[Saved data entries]
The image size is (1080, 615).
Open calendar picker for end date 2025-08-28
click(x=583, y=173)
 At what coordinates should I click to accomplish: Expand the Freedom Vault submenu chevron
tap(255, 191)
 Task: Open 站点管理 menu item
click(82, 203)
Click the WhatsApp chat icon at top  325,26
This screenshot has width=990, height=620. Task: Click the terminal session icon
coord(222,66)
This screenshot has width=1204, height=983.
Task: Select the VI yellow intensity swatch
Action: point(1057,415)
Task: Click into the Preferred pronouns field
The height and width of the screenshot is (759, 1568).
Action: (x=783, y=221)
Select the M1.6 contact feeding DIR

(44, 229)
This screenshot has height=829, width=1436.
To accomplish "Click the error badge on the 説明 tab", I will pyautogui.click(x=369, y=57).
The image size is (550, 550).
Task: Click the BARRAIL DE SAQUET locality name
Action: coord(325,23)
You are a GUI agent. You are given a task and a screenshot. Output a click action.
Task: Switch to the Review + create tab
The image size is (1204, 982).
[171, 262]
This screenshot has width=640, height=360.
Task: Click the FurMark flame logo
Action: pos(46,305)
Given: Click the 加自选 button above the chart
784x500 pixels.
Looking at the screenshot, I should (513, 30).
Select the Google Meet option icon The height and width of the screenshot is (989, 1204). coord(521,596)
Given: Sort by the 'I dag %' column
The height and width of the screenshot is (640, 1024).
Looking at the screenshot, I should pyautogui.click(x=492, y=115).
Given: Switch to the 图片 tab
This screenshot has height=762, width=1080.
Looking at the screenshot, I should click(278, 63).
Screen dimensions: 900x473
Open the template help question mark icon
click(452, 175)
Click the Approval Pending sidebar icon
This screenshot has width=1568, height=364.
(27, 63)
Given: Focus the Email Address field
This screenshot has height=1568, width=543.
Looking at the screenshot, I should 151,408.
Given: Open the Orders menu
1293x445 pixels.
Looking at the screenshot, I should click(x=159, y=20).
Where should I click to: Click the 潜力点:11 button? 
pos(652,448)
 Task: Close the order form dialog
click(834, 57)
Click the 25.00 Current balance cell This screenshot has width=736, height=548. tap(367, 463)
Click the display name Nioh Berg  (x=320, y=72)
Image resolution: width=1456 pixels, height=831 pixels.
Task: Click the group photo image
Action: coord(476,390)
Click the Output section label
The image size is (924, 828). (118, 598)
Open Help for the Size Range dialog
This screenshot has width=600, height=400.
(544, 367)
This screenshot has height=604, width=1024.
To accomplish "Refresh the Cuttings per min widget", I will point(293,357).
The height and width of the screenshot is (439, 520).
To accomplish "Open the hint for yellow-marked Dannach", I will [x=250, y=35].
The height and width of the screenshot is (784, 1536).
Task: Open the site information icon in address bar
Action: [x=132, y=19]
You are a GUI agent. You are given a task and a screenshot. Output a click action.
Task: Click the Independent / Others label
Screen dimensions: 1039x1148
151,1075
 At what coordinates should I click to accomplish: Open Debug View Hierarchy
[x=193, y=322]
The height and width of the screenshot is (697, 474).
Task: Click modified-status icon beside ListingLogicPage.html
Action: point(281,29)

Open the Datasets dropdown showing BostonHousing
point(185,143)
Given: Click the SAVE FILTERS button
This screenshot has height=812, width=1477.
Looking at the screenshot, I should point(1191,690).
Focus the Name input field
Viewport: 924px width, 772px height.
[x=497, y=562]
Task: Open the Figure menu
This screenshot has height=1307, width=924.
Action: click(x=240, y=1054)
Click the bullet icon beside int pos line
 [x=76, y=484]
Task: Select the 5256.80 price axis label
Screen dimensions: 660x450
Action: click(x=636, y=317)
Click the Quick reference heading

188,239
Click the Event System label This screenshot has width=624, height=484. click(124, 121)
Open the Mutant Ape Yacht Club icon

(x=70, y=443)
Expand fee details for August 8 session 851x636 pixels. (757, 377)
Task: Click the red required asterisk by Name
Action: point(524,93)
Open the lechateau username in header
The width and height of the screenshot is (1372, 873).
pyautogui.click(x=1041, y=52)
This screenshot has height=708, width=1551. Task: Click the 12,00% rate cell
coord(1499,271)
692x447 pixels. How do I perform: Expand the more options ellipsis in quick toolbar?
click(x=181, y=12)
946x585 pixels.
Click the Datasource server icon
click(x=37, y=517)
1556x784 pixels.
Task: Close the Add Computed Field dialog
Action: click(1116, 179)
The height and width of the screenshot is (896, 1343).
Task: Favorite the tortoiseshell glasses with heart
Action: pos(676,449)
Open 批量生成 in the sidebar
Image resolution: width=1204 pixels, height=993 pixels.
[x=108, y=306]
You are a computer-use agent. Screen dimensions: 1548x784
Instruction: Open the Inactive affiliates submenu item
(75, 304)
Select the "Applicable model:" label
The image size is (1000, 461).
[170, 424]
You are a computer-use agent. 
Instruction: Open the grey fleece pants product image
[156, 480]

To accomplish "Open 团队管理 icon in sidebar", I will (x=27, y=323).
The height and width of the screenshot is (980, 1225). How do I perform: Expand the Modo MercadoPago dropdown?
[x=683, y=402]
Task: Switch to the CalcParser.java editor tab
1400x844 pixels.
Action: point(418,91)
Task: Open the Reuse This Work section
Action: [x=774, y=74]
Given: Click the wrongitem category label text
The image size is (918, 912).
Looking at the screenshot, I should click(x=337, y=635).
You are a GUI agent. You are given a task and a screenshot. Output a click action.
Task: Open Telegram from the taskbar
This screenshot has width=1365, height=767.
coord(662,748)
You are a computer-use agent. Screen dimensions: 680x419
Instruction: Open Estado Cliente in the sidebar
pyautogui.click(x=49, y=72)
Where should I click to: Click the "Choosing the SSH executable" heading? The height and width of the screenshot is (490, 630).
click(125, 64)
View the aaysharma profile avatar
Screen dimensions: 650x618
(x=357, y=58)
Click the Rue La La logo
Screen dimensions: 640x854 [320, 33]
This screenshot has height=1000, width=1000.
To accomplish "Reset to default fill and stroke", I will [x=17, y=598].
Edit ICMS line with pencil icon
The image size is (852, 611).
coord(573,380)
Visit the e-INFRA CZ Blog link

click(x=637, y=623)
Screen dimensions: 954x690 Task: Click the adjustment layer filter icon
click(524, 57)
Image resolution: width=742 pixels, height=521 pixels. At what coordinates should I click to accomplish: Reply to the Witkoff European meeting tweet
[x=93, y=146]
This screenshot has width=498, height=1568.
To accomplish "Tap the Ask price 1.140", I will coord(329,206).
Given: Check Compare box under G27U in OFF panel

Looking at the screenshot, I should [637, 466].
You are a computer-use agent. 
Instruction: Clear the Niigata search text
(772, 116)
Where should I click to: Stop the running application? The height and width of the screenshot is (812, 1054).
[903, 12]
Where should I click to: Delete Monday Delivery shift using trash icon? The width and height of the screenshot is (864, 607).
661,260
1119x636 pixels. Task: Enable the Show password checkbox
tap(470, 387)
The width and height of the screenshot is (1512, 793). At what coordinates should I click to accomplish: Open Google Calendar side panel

• Instructions to follow: Across the entries above, find each line with the word "computer" and please copy it out.

• Task result:
You are a computer-use agent. Screen dimensions: 1548x784
You are a computer-use agent. 
You are a computer-use agent. Screen dimensions: 680x419
You are a computer-use agent. 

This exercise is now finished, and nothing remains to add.